Top of SOURCE DATA
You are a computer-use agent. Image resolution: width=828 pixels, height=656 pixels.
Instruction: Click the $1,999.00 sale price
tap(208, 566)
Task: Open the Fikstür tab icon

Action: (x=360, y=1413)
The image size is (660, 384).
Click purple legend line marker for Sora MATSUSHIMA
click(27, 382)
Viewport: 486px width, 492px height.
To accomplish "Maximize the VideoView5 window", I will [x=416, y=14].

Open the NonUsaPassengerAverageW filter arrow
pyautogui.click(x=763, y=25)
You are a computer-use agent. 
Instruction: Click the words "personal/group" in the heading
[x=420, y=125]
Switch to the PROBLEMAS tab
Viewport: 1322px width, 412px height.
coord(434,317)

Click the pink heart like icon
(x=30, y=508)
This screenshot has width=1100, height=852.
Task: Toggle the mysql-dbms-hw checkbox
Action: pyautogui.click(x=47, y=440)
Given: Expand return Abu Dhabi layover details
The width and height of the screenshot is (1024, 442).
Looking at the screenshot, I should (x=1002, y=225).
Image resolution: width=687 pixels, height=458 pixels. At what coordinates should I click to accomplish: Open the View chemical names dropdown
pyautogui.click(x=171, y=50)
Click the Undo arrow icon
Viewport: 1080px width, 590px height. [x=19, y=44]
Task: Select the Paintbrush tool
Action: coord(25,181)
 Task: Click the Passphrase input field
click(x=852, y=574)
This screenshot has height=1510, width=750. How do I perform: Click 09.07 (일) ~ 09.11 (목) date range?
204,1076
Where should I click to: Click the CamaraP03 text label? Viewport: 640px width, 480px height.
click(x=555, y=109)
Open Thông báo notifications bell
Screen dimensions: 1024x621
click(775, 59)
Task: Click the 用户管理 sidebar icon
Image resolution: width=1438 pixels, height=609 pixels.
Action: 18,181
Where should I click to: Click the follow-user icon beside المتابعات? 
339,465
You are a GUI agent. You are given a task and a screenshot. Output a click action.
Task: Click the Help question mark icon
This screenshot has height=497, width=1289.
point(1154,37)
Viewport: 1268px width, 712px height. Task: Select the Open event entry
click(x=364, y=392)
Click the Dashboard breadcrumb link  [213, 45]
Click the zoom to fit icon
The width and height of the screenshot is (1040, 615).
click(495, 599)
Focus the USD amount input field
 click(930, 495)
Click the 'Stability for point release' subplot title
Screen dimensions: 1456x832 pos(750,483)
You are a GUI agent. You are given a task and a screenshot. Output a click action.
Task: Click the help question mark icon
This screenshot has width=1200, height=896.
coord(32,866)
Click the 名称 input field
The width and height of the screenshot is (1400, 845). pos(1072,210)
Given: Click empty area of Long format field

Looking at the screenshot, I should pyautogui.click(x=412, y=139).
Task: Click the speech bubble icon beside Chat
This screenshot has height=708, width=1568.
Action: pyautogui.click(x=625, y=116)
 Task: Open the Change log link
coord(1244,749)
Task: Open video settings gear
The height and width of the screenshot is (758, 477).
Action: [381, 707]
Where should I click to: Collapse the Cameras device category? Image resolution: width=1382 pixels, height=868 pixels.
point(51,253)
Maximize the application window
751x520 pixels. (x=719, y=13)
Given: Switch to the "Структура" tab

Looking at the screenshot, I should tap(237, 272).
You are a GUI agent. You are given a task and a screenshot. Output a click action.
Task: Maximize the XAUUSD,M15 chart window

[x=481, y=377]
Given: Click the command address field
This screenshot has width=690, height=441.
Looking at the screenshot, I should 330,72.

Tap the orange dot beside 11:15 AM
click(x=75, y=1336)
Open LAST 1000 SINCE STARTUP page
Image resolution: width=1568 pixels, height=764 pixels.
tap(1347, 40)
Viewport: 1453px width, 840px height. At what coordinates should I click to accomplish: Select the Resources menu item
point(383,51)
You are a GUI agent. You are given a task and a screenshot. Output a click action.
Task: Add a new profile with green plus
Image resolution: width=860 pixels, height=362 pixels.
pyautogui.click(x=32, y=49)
Bottom of SOURCE DATA
→ **TASK OBJECTIVE**
Exactly as written, output all of the entries.

→ **TASK ANSWER**
You are a computer-use agent. Image resolution: width=828 pixels, height=656 pixels.
Instruction: Click the $1,999.00 sale price
tap(208, 566)
Task: Open the Fikstür tab icon

Action: (x=360, y=1413)
The image size is (660, 384).
Click purple legend line marker for Sora MATSUSHIMA
click(27, 382)
Viewport: 486px width, 492px height.
To accomplish "Maximize the VideoView5 window", I will [x=416, y=14].

Open the NonUsaPassengerAverageW filter arrow
pyautogui.click(x=763, y=25)
You are a computer-use agent. 
Instruction: Click the words "personal/group" in the heading
[x=420, y=125]
Switch to the PROBLEMAS tab
Viewport: 1322px width, 412px height.
coord(434,317)

Click the pink heart like icon
(x=30, y=508)
This screenshot has width=1100, height=852.
Task: Toggle the mysql-dbms-hw checkbox
Action: pyautogui.click(x=47, y=440)
Given: Expand return Abu Dhabi layover details
The width and height of the screenshot is (1024, 442).
Looking at the screenshot, I should (x=1002, y=225).
Image resolution: width=687 pixels, height=458 pixels. At what coordinates should I click to accomplish: Open the View chemical names dropdown
pyautogui.click(x=171, y=50)
Click the Undo arrow icon
Viewport: 1080px width, 590px height. [x=19, y=44]
Task: Select the Paintbrush tool
Action: coord(25,181)
 Task: Click the Passphrase input field
click(x=852, y=574)
This screenshot has height=1510, width=750. How do I perform: Click 09.07 (일) ~ 09.11 (목) date range?
204,1076
Where should I click to: Click the CamaraP03 text label? Viewport: 640px width, 480px height.
click(x=555, y=109)
Open Thông báo notifications bell
Screen dimensions: 1024x621
click(775, 59)
Task: Click the 用户管理 sidebar icon
Image resolution: width=1438 pixels, height=609 pixels.
Action: 18,181
Where should I click to: Click the follow-user icon beside المتابعات? 
339,465
You are a GUI agent. You are given a task and a screenshot. Output a click action.
Task: Click the Help question mark icon
This screenshot has height=497, width=1289.
point(1154,37)
Viewport: 1268px width, 712px height. Task: Select the Open event entry
click(x=364, y=392)
Click the Dashboard breadcrumb link  [213, 45]
Click the zoom to fit icon
The width and height of the screenshot is (1040, 615).
click(495, 599)
Focus the USD amount input field
 click(930, 495)
Click the 'Stability for point release' subplot title
Screen dimensions: 1456x832 pos(750,483)
You are a GUI agent. You are given a task and a screenshot. Output a click action.
Task: Click the help question mark icon
This screenshot has width=1200, height=896.
coord(32,866)
Click the 名称 input field
The width and height of the screenshot is (1400, 845). pos(1072,210)
Given: Click empty area of Long format field

Looking at the screenshot, I should pyautogui.click(x=412, y=139).
Task: Click the speech bubble icon beside Chat
This screenshot has height=708, width=1568.
Action: pyautogui.click(x=625, y=116)
 Task: Open the Change log link
coord(1244,749)
Task: Open video settings gear
The height and width of the screenshot is (758, 477).
Action: [381, 707]
Where should I click to: Collapse the Cameras device category? Image resolution: width=1382 pixels, height=868 pixels.
point(51,253)
Maximize the application window
751x520 pixels. (x=719, y=13)
Given: Switch to the "Структура" tab

Looking at the screenshot, I should tap(237, 272).
You are a GUI agent. You are given a task and a screenshot. Output a click action.
Task: Maximize the XAUUSD,M15 chart window

[x=481, y=377]
Given: Click the command address field
This screenshot has width=690, height=441.
Looking at the screenshot, I should 330,72.

Tap the orange dot beside 11:15 AM
click(x=75, y=1336)
Open LAST 1000 SINCE STARTUP page
Image resolution: width=1568 pixels, height=764 pixels.
tap(1347, 40)
Viewport: 1453px width, 840px height. At what coordinates should I click to accomplish: Select the Resources menu item
point(383,51)
You are a GUI agent. You are given a task and a screenshot. Output a click action.
Task: Add a new profile with green plus
Image resolution: width=860 pixels, height=362 pixels.
pyautogui.click(x=32, y=49)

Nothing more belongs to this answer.